» Dataset extract
┌──
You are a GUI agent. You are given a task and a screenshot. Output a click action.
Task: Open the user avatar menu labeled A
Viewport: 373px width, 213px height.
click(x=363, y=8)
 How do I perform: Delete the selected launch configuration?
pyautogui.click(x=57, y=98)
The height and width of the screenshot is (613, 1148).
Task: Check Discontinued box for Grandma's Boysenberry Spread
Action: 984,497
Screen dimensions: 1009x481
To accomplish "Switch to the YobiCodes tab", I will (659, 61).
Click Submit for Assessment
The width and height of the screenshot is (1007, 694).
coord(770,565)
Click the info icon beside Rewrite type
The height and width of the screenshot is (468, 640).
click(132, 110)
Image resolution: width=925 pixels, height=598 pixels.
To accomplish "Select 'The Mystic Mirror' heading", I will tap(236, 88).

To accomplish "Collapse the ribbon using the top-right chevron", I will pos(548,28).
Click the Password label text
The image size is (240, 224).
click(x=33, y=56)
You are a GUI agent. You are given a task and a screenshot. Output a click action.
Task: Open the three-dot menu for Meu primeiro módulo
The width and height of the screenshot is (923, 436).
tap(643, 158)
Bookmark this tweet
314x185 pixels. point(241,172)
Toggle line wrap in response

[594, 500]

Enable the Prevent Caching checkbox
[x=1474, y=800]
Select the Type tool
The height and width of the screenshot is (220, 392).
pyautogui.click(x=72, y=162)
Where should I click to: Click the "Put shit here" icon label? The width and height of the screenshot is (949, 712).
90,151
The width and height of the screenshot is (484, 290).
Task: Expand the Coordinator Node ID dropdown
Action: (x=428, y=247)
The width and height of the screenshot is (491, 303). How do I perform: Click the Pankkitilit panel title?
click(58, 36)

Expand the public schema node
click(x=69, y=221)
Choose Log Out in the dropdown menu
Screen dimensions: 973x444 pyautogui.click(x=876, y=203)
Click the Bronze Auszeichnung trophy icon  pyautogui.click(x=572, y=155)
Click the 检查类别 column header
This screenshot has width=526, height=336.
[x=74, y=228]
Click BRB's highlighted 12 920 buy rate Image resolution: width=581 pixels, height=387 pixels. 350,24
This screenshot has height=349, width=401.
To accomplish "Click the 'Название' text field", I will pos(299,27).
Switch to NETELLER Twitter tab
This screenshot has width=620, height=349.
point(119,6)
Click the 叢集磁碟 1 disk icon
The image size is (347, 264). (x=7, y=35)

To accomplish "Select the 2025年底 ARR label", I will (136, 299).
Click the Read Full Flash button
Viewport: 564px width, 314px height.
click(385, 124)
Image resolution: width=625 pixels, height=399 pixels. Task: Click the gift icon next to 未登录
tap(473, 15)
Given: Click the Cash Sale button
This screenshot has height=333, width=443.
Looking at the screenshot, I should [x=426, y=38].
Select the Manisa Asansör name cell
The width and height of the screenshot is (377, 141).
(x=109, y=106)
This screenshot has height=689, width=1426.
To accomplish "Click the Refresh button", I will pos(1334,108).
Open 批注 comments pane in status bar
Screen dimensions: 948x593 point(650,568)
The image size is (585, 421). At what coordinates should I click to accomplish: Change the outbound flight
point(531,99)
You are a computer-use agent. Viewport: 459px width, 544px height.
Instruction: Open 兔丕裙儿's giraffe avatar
└──
» What you will do
Would you copy the entire listing exactly, missing nothing?

» Reply
You are a GUI agent. You are given a task and a screenshot. Output a click action.
Task: Open the user avatar menu labeled A
Viewport: 373px width, 213px height.
click(x=363, y=8)
 How do I perform: Delete the selected launch configuration?
pyautogui.click(x=57, y=98)
The height and width of the screenshot is (613, 1148).
Task: Check Discontinued box for Grandma's Boysenberry Spread
Action: 984,497
Screen dimensions: 1009x481
To accomplish "Switch to the YobiCodes tab", I will (659, 61).
Click Submit for Assessment
The width and height of the screenshot is (1007, 694).
coord(770,565)
Click the info icon beside Rewrite type
The height and width of the screenshot is (468, 640).
click(132, 110)
Image resolution: width=925 pixels, height=598 pixels.
To accomplish "Select 'The Mystic Mirror' heading", I will tap(236, 88).

To accomplish "Collapse the ribbon using the top-right chevron", I will pos(548,28).
Click the Password label text
The image size is (240, 224).
click(x=33, y=56)
You are a GUI agent. You are given a task and a screenshot. Output a click action.
Task: Open the three-dot menu for Meu primeiro módulo
The width and height of the screenshot is (923, 436).
tap(643, 158)
Bookmark this tweet
314x185 pixels. point(241,172)
Toggle line wrap in response

[594, 500]

Enable the Prevent Caching checkbox
[x=1474, y=800]
Select the Type tool
The height and width of the screenshot is (220, 392).
pyautogui.click(x=72, y=162)
Where should I click to: Click the "Put shit here" icon label? The width and height of the screenshot is (949, 712).
90,151
The width and height of the screenshot is (484, 290).
Task: Expand the Coordinator Node ID dropdown
Action: (x=428, y=247)
The width and height of the screenshot is (491, 303). How do I perform: Click the Pankkitilit panel title?
click(58, 36)

Expand the public schema node
click(x=69, y=221)
Choose Log Out in the dropdown menu
Screen dimensions: 973x444 pyautogui.click(x=876, y=203)
Click the Bronze Auszeichnung trophy icon  pyautogui.click(x=572, y=155)
Click the 检查类别 column header
This screenshot has width=526, height=336.
[x=74, y=228]
Click BRB's highlighted 12 920 buy rate Image resolution: width=581 pixels, height=387 pixels. 350,24
This screenshot has height=349, width=401.
To accomplish "Click the 'Название' text field", I will pos(299,27).
Switch to NETELLER Twitter tab
This screenshot has width=620, height=349.
point(119,6)
Click the 叢集磁碟 1 disk icon
The image size is (347, 264). (x=7, y=35)

To accomplish "Select the 2025年底 ARR label", I will (136, 299).
Click the Read Full Flash button
Viewport: 564px width, 314px height.
click(385, 124)
Image resolution: width=625 pixels, height=399 pixels. Task: Click the gift icon next to 未登录
tap(473, 15)
Given: Click the Cash Sale button
This screenshot has height=333, width=443.
Looking at the screenshot, I should [x=426, y=38].
Select the Manisa Asansör name cell
The width and height of the screenshot is (377, 141).
(x=109, y=106)
This screenshot has height=689, width=1426.
To accomplish "Click the Refresh button", I will pos(1334,108).
Open 批注 comments pane in status bar
Screen dimensions: 948x593 point(650,568)
The image size is (585, 421). At what coordinates should I click to accomplish: Change the outbound flight
point(531,99)
You are a computer-use agent. Viewport: 459px width, 544px height.
Instruction: Open 兔丕裙儿's giraffe avatar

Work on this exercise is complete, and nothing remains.